The Submission - Amy Waldman [55]
“Thank you,” Mo stuttered.
“But, Mo, you must also keep some perspective.” An assistant scurried in, set Roi’s macchiato precisely six inches and forty-five degrees from his right hand, and withdrew. “Your design—I am sure it will be a fine memorial, but do not let it distract you from your career. Remember that it is just a garden. What is the phrase? Parsley around the roast. You may make history with it, but you will not change the history of architecture.”
With that Mo was dismissed. His gratitude was no less for wondering if Roi had entered the competition and was lying about it because he hadn’t won.
“U: NYPost 2mrw.” The text from Lanny came as Claire was getting ready for bed. With reluctance she called him, wondering why this lupine soul had become her chief correspondent. “Paul wanted you to know: there’s a column—it’s online,” he said, his studied neutrality indicating bad news. Chilled, she pulled her robe tight as she seated herself at the computer.
“The problem with Islam is Islam,” Alyssa Spier’s column began, before describing, in retread language, the religion’s violent propensities, its oppression of women, its incompatibility with democracy and the American way of life. But halfway through, the screed took an abrupt, odd turn, as if a late-breaking bulletin had come in, or the columnist had jettisoned her Fouad Ajami pretensions to channel Cindy Adams: “Another family member tells me that the winsome widow on the jury has a soft spot for Mohammad Khan. If, metaphorically speaking, she’s sleeping with the enemy, whose side is she on?” Claire’s mouth opened in shock. Like a frenetic wing beat, her index finger delicately, compulsively tapped the screen, as if to blot the words away. Enemy.
She curled up in a chair in her bedroom, not wanting to be alone in her bed. It was a badge of honor to be targeted by the Post, she told herself. If she backed Khan, that meant backing him publicly. Her stand for him, as much as any physical place, would be Cal’s memorial. Yet she would have preferred that her stance stay hidden. What was this cowardice, this fear, that kept her from owning her own beliefs? Knotted in questions, curled around herself, she fell asleep in the chair.
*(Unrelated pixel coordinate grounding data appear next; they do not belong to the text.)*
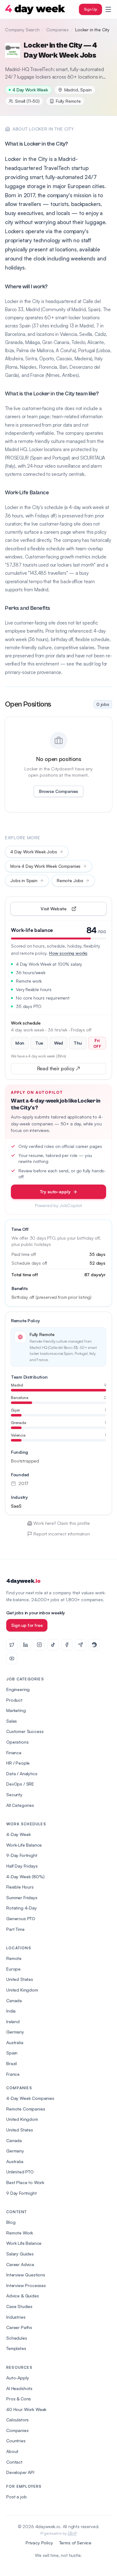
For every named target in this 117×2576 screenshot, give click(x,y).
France (13, 2074)
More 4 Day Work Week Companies (45, 866)
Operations (17, 1742)
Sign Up (90, 9)
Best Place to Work (25, 2182)
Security (14, 1794)
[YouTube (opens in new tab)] (11, 1658)
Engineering (18, 1689)
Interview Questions (25, 2274)
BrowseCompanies (58, 791)
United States (19, 1979)
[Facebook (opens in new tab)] (66, 1644)
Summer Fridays (21, 1897)
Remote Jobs (70, 880)
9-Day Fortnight (21, 1855)
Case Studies (19, 2306)
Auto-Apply (17, 2377)
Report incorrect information (61, 1533)
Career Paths (19, 2327)
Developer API (20, 2472)
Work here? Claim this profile (61, 1523)
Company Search (22, 29)
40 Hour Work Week (26, 2409)
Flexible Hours (20, 1887)
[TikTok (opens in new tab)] (53, 1644)
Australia (14, 2042)
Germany (15, 2031)
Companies (57, 29)
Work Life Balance (23, 2243)
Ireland (13, 2021)
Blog (10, 2222)
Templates (16, 2348)
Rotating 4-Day (21, 1907)
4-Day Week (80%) (25, 1876)
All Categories (20, 1805)
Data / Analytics (21, 1773)
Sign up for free (26, 1625)
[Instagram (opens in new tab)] (39, 1644)
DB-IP (72, 2533)
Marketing (16, 1710)
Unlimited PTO (20, 2171)
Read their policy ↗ (68, 1069)
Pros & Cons (18, 2398)
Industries (15, 2317)
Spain (11, 2052)
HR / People (18, 1763)
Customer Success (24, 1731)
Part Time (15, 1929)
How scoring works (68, 953)
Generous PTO (20, 1918)
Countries (16, 2440)
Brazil (11, 2063)
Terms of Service (75, 2542)
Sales (11, 1721)
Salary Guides (20, 2253)
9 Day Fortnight (21, 2193)
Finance (14, 1752)
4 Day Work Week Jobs (33, 851)
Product (14, 1700)
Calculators (17, 2419)
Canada (14, 2000)
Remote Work (19, 2232)
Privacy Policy (39, 2542)
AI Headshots (19, 2388)
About (12, 2451)
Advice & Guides (22, 2295)
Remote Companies (25, 2108)
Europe (13, 1969)
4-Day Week (18, 1834)
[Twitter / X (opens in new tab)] (11, 1644)
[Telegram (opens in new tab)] (80, 1644)
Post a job (16, 2496)
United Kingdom (22, 1989)
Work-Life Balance (24, 1845)
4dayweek (23, 1581)
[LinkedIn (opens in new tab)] (25, 1644)
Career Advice (20, 2264)
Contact (14, 2462)
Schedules (16, 2338)
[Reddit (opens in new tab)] (94, 1644)
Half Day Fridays (21, 1866)
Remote (14, 1958)
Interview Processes (26, 2285)
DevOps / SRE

The phone woke her and the children; she didn’t answer. It rang, rang again, again, again. “Who keeps calling?” William asked. He had, of late, begun to answer the phone himself.
“Don’t pick up—it’s broken, honey. The phone company’s trying to fix it.”
With the children packed off to school, she went to work unlisting their phone number. It was midmorning when she heard a car coming up the driveway. A dark-green Pontiac Grand Am pulled up next to the house, and Sean Gallagher and four other men emerged. Claire, with the maid, hid in her bedroom. The doorbell chimed, chimed again, went silent.
From behind a curtain, with a hammering heart, Claire watched Sean pace a ragged figure eight, occasionally looking up, watched as he bent and plucked one stone, then another, from the cairn beneath the copper beech. She turned her face away, braced for the sound of glass shattering. It didn’t come. Down below, Sean was stalking around her Mercedes now. For a moment she thought he might actually urinate on it. One of the other men spoke to him; they seemed to argue. Then all five of them door-slammed themselves into the Pontiac and drove off. A safe interval later, Claire went outside to rebuild the cairn. The stones were gone.
11
Claire Burwell took Mo’s hand. There was a brief but unmistakable pause. She flushed, then spoke. “Thank you for the Garden—it’s lovely.”
She was lovely, too, but obviously so, not unlike the neo-Georgian town house they were standing in. Perfect, even classical in proportion, refined in detail, but missing the unpredicted element that would stop his breath in envy or awe.